The main idea is similar between the following survey of works, where instead of a one-hot encded (or N-size probability distribution) vector for closed set semantic prediction, the output is converted to directly predict for the embedding dimension in the same space as the vision-language embeddings trained via CLIP, ALIGN, etc.
(ViLD) Open-vocabulary Object Detection via Vision and Language Knowledge Distillation
[Paper]
ViLD focuses on enabling open vocabulary object detection by utilizing as much information from CLIP/ALIGN as possible, and they achieve by incorporating both the text encoder and the image encoder trained by CLIP/ALIGN.
(LSeg) Language-driven Semantic Segmentation
[Paper]
- LSeg modified standard supervised learning framework for Semantic Segmentation to learn open vocabulary based segmentation.
- Ontology (semantic class names) fed through pre-trained text encoder i.e. GPT2 to generate per-class embedding
- To generate class-wise semantic probability masks, the dot product between image features and text features are computed to get N dimensional correlation map, which when normalized with softmax forms classwise N-dimensional probabiliy mask per pixel
- Embedding loss is done as relatively low resolution due to memory constraints. The spatial regularization block upsamples the masks for the final segmentation mask, which does so by upsampling the output with depthwise convolutions followed by non-linear activations and more depthwise convs with max pooling.
- The whole model is trained with a standard cross entropy loss.
(OpenSeg) Scaling Open-Vocabulary Image Segmentation with Image-Level Labels
[Paper]
- OpenSeg uses VLM text encoder e.g. CLIP/ALIGN to process open vocabulary
- Class agnostic mask generator is trained on supervised data, or may use a pretrained model e.g. SAM
- Features extracted from the backbone with masks fed through a cross-attention module with masks to generate mask with text embeddings
- The key learning process of OpenSeg is the region-word grounding loss, where the mask(region) embedding and text embedding are fed through the contrastive loss for embedding alignment, thus giving it the open vocabulary semantic segmentation capabilities.
- OpenSeg significantly out-performs LSeg on several benchmarks e.g. COCO, PASCAL.
(VLPart) Going Denser with Open-Vocabulary Part Segmentation
[Paper]
VLPart further expands capabilities of open vocabulary semantic segmentation by creating a data engine that creates labels for object parts, therefore training a segmentation model with all (scene, object, part) levels of annotations.

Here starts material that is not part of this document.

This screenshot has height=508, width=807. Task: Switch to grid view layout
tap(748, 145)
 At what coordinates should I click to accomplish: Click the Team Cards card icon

- New object parts labelled by first gathering source dataset (what was used to trained the source open vocabulary segmentation model)
- For new objects nearest objects from source dataset are mapped to borrow their taxonomy
- Object part segmentation with DINO applied to then segment and map object part labels to the regions
- Newly parsed objects then added to the dataset for training of final segmentation model VLPart.